[A Man in the Iron Mask by Alexandra Dumas]@TWC D-Link bookA Man in the Iron Mask ChapterXXVI 10/11
Like phantoms they seemed to enlarge on their departure from the earth, and it was not in the mist, but in the declivity of the ground that they disappeared. At the end of the perspective, both seemed to have given a spring with their feet, which made them vanish as if evaporated into cloud-land. Then Athos, with a very heavy heart, returned towards the house, saying to Bragelonne, "Raoul, I don't know what it is that has just told me that I have seen those two for the last time." "It does not astonish me, monsieur, that you should have such a thought," replied the young man, "for I have at this moment the same, and think also that I shall never see Messieurs du Vallon and d'Herblay again." "Oh! you," replied the count, "you speak like a man rendered sad by a different cause; you see everything in black; you are young, and if you chance never to see those old friends again, it will because they no longer exist in the world in which you have yet many years to pass.

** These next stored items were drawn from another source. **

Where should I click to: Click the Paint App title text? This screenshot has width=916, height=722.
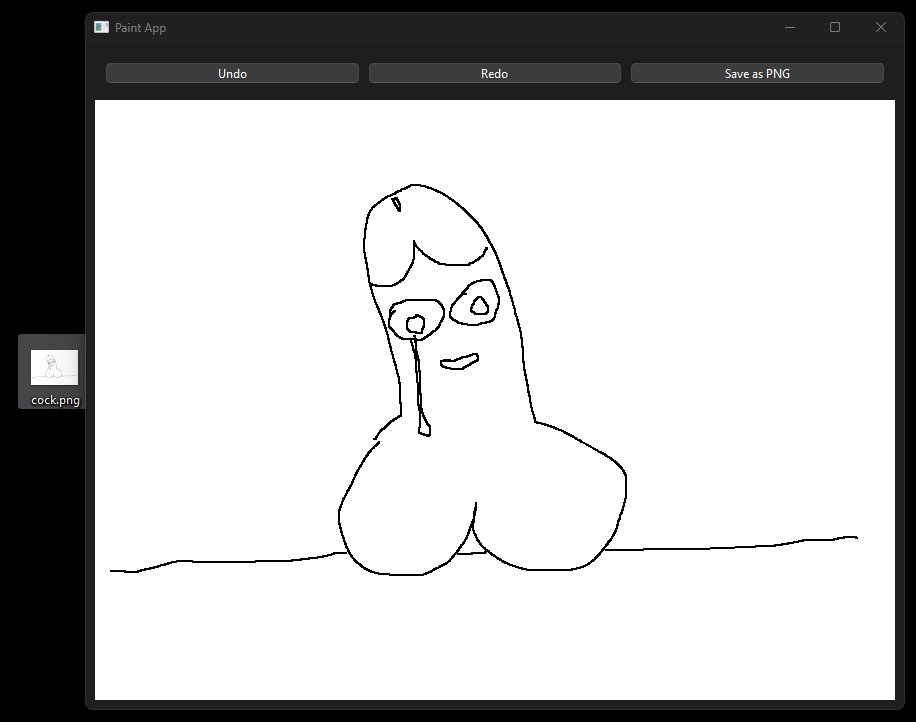140,28
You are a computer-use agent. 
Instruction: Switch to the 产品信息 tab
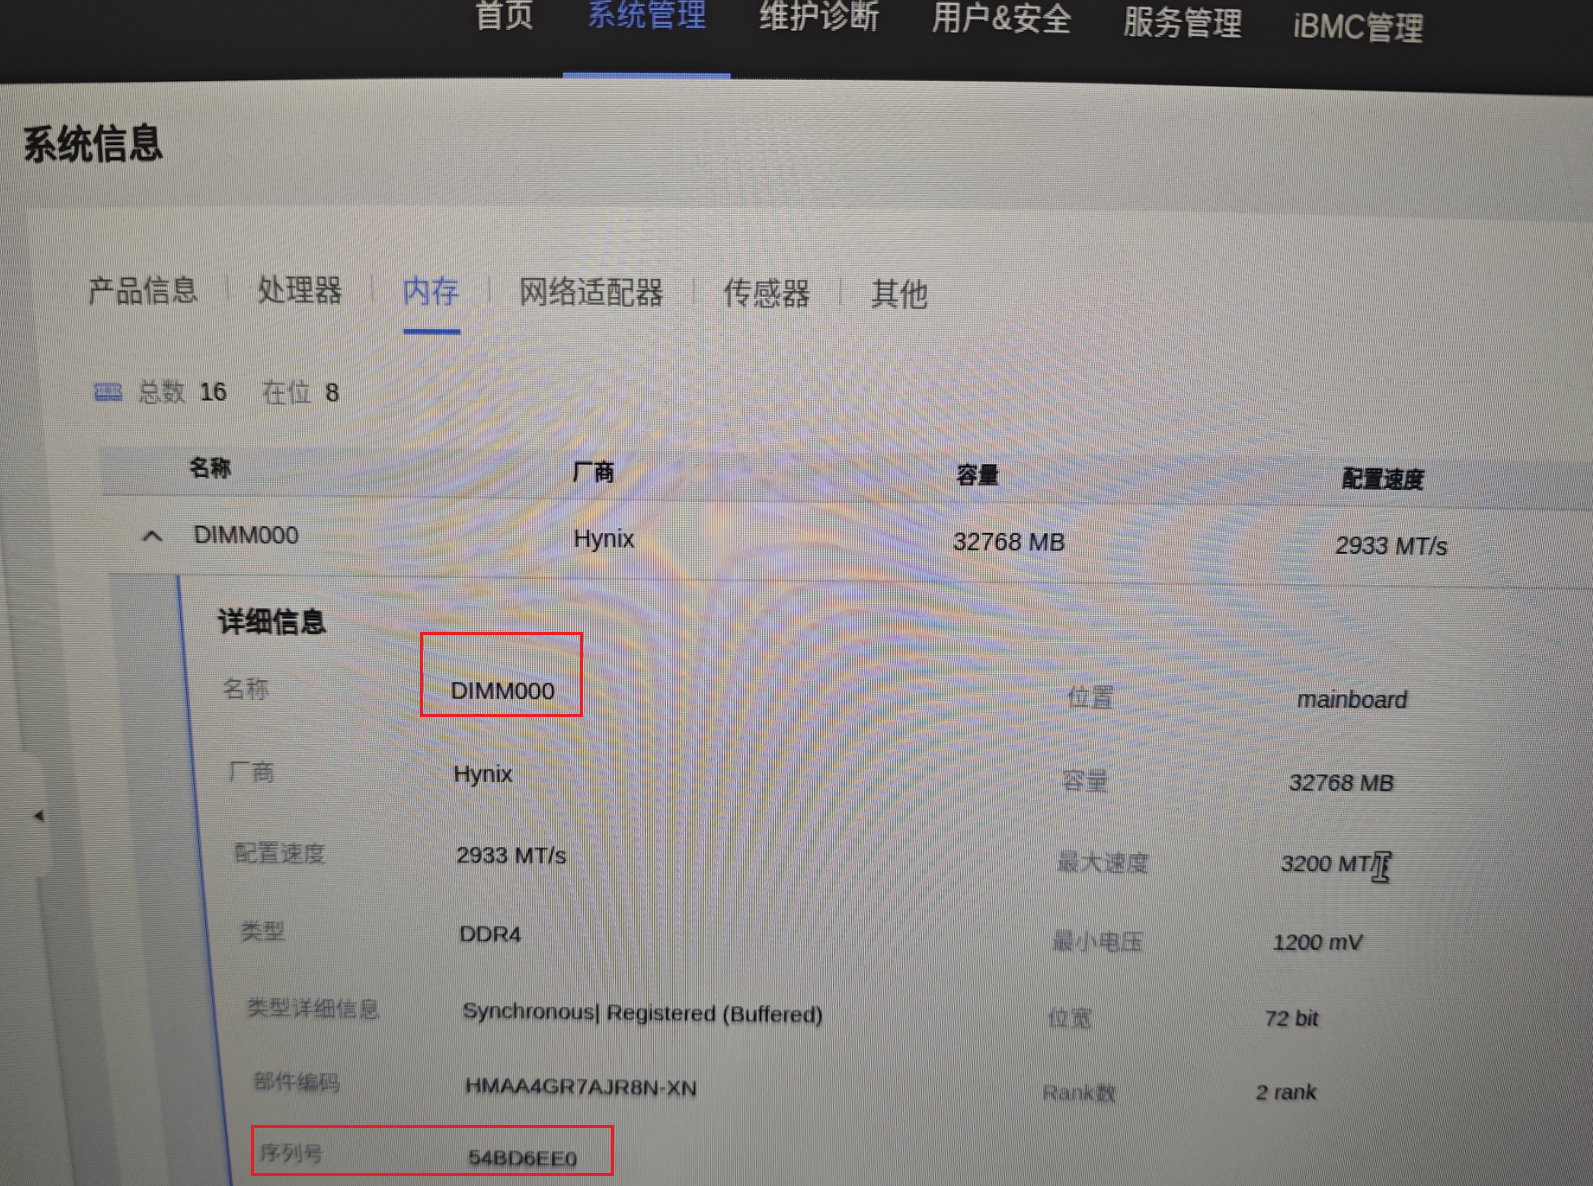coord(143,290)
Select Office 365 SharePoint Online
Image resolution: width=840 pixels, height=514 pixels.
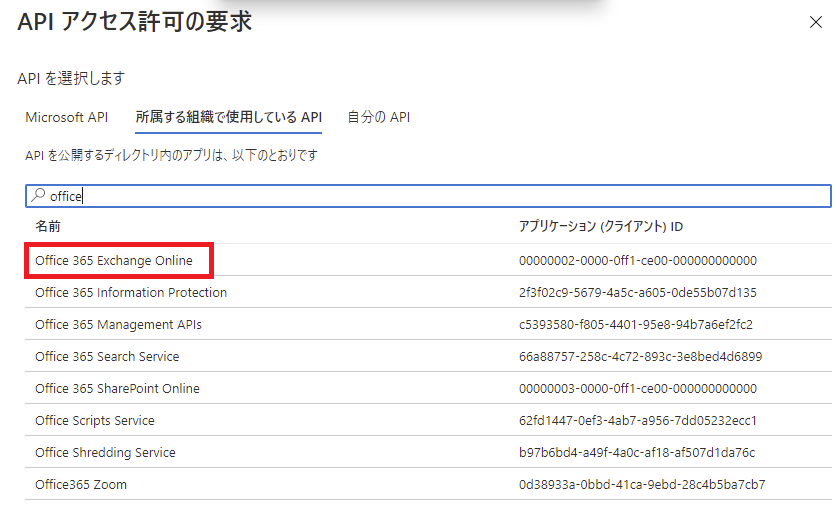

But I--" Raoul shook his head sadly, and leaned upon the shoulder of the count, without either of them finding another word in their hearts, which were ready to overflow. All at once a noise of horses and voices, from the extremity of the road to Blois, attracted their attention that way.
Flambeaux-bearers shook their torches merrily among the trees of their route, and turned round, from time to time, to avoid distancing the horsemen who followed them. These flames, this noise, this dust of a dozen richly caparisoned horses, formed a strange contrast in the middle of the night with the melancholy and almost funereal disappearance of the two shadows of Aramis and Porthos.
Athos went towards the house; but he had hardly reached the parterre, when the entrance gate appeared in a blaze; all the flambeaux stopped and appeared to enflame the road.
A cry was heard of "M.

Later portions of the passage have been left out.